An important opisthokont group besides the fungi and animals are the Choanoflagellates. This group is considered to be the "sister group" to the animals, and may represent what the ancestral animals evolved from. The Choanoflagellates are distinguished by a ring of small projections that ring the flagellum like a collar. These microvilli act like a sieve. The motion of the flagellum wafts bacteria into the ring of microvilli, where bacteria are trapped and then absorbed by phagocytosis. There are over 100 species of choanoflagellates; some are solitary, but some form colonies. Their predation of bacteria provides a valuable link in marine food webs. As we will see when we get to animals, the most primitive animals - the sponges - have cells that are very similar to these choanoflagellates.
8.
Archaeplastida
The last eukaryotes clade contains red algae, green algae, and land plants. Red algae have chloroplasts that contain chlorophyll a like cyanobacteria; green algae and plants contain chloroplasts with chlorophyll a and chlorophyll b. The red algae are largely multicellular, colonial organisms best represented by red seaweeds. Green algae are a diverse group, including unicellular, colonial, and multicellular species like Ulva and Enteromorpha (green seaweeds), Volvox, and Spirogyra. A key shared derived character that is seen in the Archaeplastida is "alternation of generation". Consider a haploid organism about to reproduce. This organism produces gametes (egg and/or sperm) by mitosis. These gametes fuse to form a diploid zygote, which developes into the diploid offspring. The diploid organism produces haploid spores by meiosis. These spores do not fertilize one another. Rather, they each divide by mitosis and develop into separate haploid organisms. So, the ploidy level alternates each generation. All plants share this life cycle, so we will see it often during the plant diversity lectures.
Study Questions:
1. How old is the Earth, how old are the oldest rocks on the Earth, and how old are the oldest fossils on Earth?

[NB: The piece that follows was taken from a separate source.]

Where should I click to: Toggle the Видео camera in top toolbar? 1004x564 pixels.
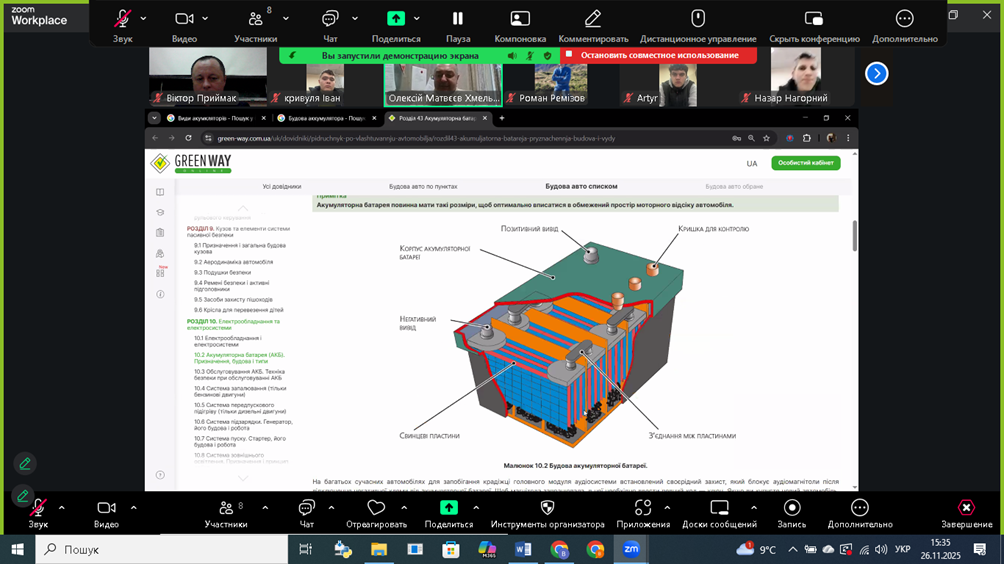click(184, 19)
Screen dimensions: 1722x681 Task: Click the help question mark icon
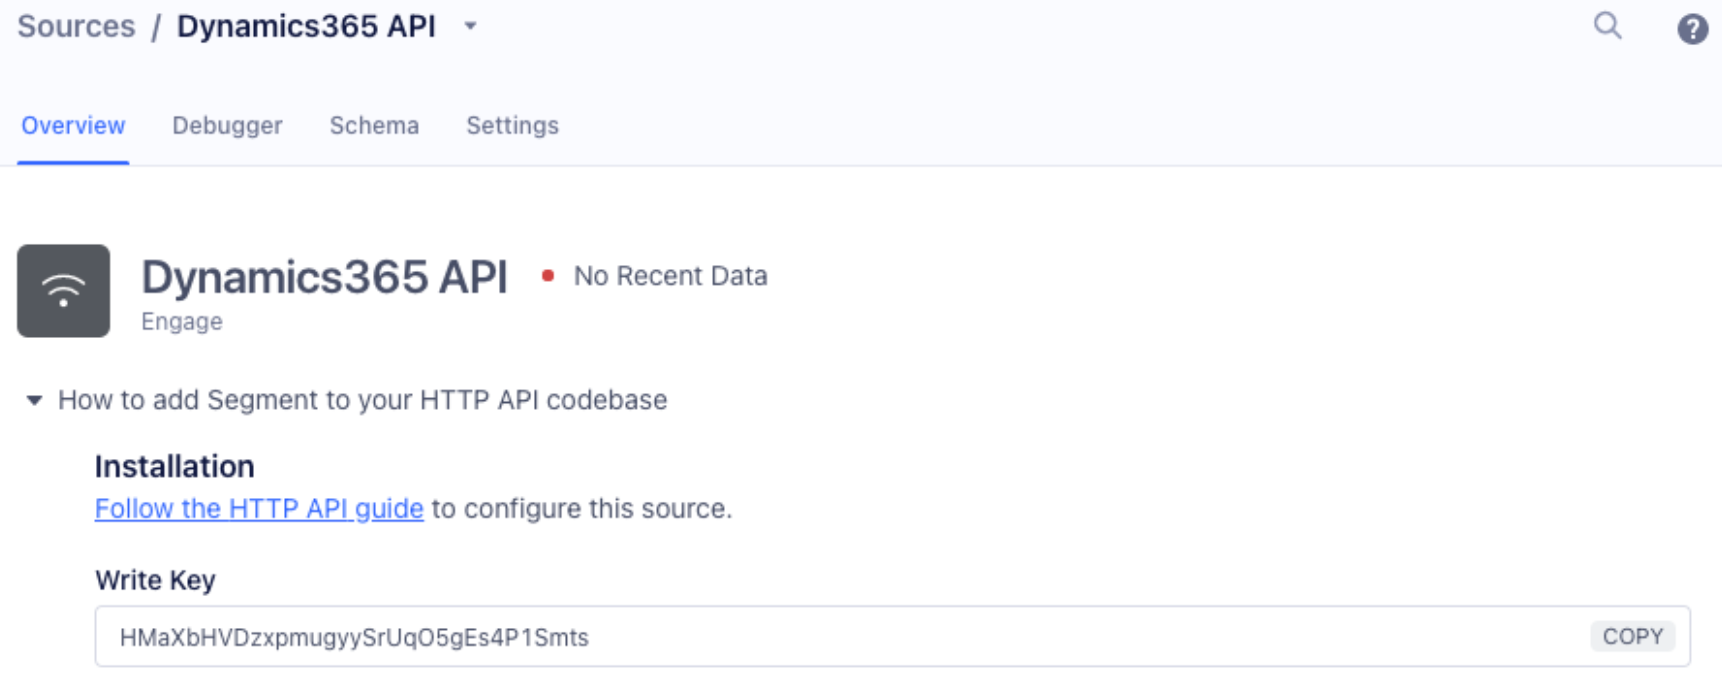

2. What were the major gases in the Earth’s early atmosphere? Where did it come from?
3. When did oxygen begin to accumulate in the Earth’s oceans? Where did it come from? What geological evidence do we have of this change in ocean chemistry?
4. How could a membrane evolve?
5. What two attributes of RNA lead biochemists to hypothesize that RNA may have been the first genetic system?
6. How and why might the synthesis of proteins by RNA have evolved?
7. How and why might have DNA been incorporated into this process?
8. How do Linnaean classification and cladistic phylogenetic analyses differ?
9. How has the way we classify human changed as a consequence of genetic analyses?
10. What are the three domains of life?
11. Why are aarchaeans and bacteria so much more genetically diverse than plants, animals, and fungi?
12. All eukaryotes are aerobic. List four types of metabolism that prokaryotes have with respect to oxygen.
13. Describe five ecological roles that prokaryotes play in the environment.
14. What characteristics distinguish the Domain Eukarya?
15. Describe the endosymbiotic theory of organelle origin, and provide evidence for this theory.